In the past, the hundreds of millions of dollars used to make some of these outside investments were directly siphoned from MNG newspapers, a fact we only know because Alden was forced to admit it in court filings.
So how much, if any, of the $275 million now tied up in stocks was extracted from Alden’s newspapers? We may never know.
Meanwhile, Alden’s shadowy real estate arm, Twenty Lake Holdings — which mainly exists to sell off newspapers’ buildings and land — has procured a $70,000-per-month lease (plus “utilities and other expenses”) from the city of Memphis after the Commercial Appeal newspaper building was converted into an emergency COVID hospital.
The $51.3 million renovation was paid by state and federal funds, according to the Commercial Appeal.
Fighting back
Still, despite Alden’s unrelenting Tribune-takeover trajectory, more than a few opponents are putting up a fight.
U.S. senators to local city council have questioned Alden’s motives and tactics in open letters to Alden co-founder Heath Freeman.
Two documentary projects are in the works that will help educate the public about Alden and its impact on the future of local news. (You can view the trailers here and here. Disclaimer: your truly has been interviewed for both of them.)
And at least two provisions of Alden’s arrangements with Tribune’s board have come under attack by shareholders in Delaware’s Chancery Court. A lawsuit was filed in August by the Vladimir Gusinsky Revocable Trust (there is a Russian media mogul of the same name, but it doesn’t appear he and the trust are related).
The shareholders are asking for class-action status, implying that parts of Tribune’s arrangement with Alden hinder their ability to buy more Tribune shares without invoking a so-called “poison pill” that would allow Alden to break its standstill agreement. The complaint calls the deal “an extremely aggressive overreach of corporate power.”

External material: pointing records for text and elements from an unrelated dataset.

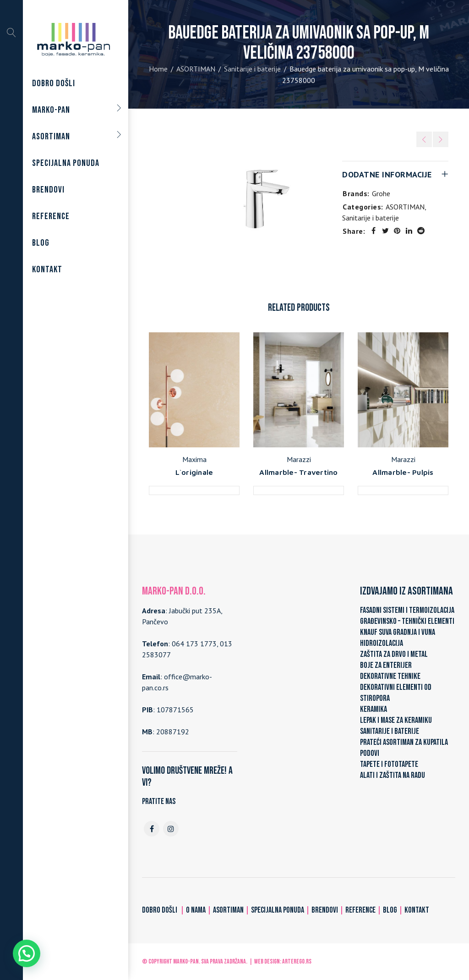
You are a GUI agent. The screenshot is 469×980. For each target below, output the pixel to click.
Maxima (194, 459)
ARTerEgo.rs (297, 961)
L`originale (194, 472)
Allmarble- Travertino (298, 472)
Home (158, 69)
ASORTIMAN (196, 69)
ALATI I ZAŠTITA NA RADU (393, 775)
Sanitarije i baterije (252, 69)
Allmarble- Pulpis (403, 472)
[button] (27, 953)
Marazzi (299, 459)
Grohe (381, 193)
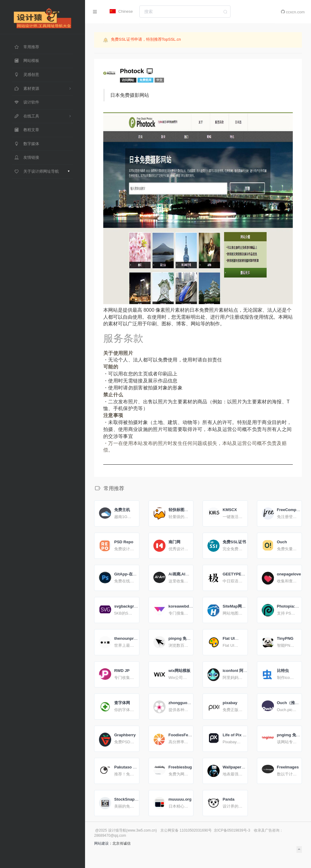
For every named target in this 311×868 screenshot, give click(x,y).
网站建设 (101, 843)
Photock (137, 71)
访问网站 (128, 80)
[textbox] (185, 11)
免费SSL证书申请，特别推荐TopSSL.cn (146, 39)
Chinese (121, 11)
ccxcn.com (293, 12)
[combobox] (185, 11)
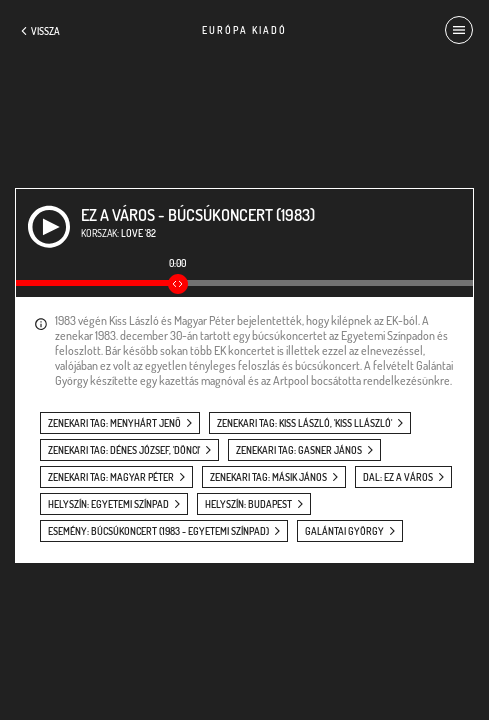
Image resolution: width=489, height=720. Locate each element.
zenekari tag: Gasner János (299, 450)
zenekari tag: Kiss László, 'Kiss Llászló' (304, 423)
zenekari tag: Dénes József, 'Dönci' (124, 450)
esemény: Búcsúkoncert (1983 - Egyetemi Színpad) (158, 531)
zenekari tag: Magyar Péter (111, 477)
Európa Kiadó (244, 30)
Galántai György (344, 531)
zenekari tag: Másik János (268, 477)
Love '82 (138, 233)
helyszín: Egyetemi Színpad (108, 504)
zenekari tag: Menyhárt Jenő (114, 423)
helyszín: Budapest (248, 504)
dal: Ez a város (398, 477)
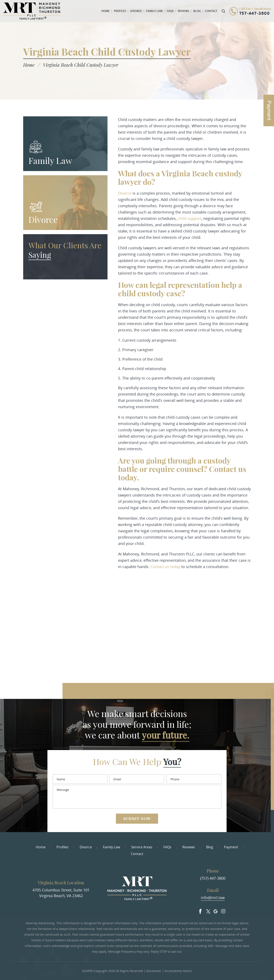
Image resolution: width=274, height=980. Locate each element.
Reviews (183, 11)
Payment (231, 847)
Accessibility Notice (178, 971)
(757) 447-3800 (213, 878)
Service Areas (142, 847)
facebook (200, 910)
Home (106, 11)
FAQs (170, 11)
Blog (197, 11)
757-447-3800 (255, 13)
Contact (211, 11)
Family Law (154, 11)
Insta (223, 910)
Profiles (120, 11)
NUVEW (87, 971)
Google (216, 910)
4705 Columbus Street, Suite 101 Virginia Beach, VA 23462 (61, 893)
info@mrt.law (213, 897)
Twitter (208, 910)
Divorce (136, 11)
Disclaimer (154, 971)
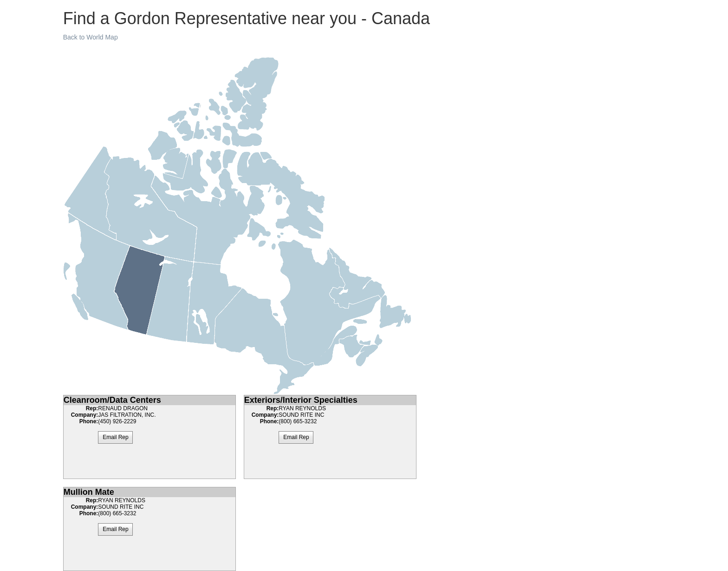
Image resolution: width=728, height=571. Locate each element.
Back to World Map (91, 37)
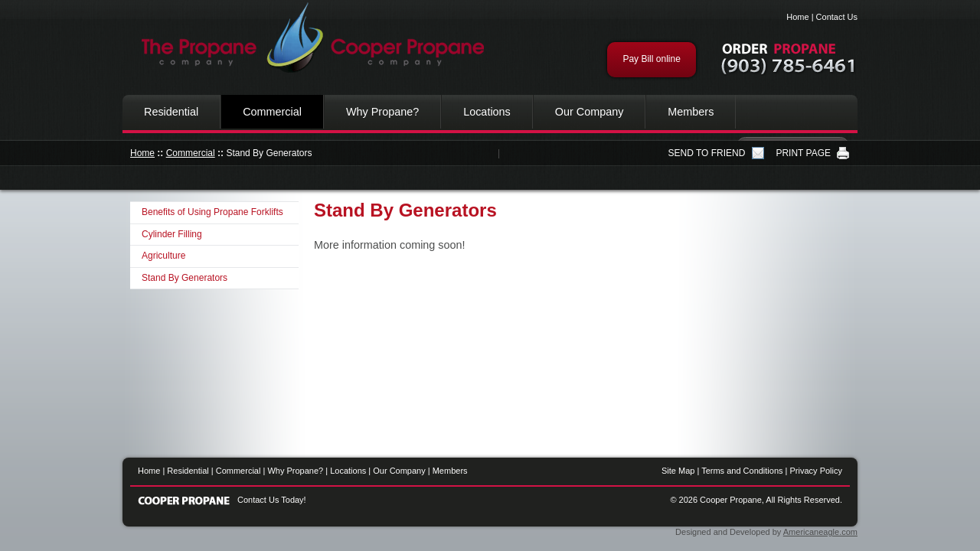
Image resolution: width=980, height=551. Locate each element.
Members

Alden is not named in the filings, but two of its three anointed board members are (the suit was filed just before Alden’s Randall Smith joined the board). If the case goes to trial, it will not likely be until March, according to court filings.
Tribune’s second-largest shareholder, the billionaire bioscientist and LA Times owner Dr. Patrick Soon-Shiong, is not a party to the suit. He has not commented publicly on Alden’s arrangements with the board, nor on the imminent takeover prospect.
Workers’ movement to buy papers from Tribune/Alden
Tribune employees are also fighting back with a grassroots effort to find local buyers who will help convert some Tribune papers to community-based nonprofit news organizations.
In June, NewsGuild journalists representing 10 Tribune publications across the country launched a collective campaign to return those institutions to local ownership.
Union members at The Capital Gazette, The Chicago Tribune, The Hartford Courant, The Morning Call, The Orlando Sentinel, The Virginian-Pilot and other papers are seeking local investors who “recognize that local newspapers are vital community institutions,” according to the campaign, which is running parallel to The Baltimore Sun Guild’s Save Our Sun campaign, launched in April.
Elected officials in communities ranging from Denver to Chicago, Allentown and Hartford have endorsed these efforts, all calling for Alden to sell to civic-minded local owners if it’s unwilling to reinvest in its newsrooms.
It’s a formula that has worked before. In 2016, a group of local investors bought the Berkshire Eagle from Alden, and the paper has survived and even thrived in the years since. As one of those investors, retired judge Frederic Rutberg put it. “I realize we’re stewards of an important organ of community life.”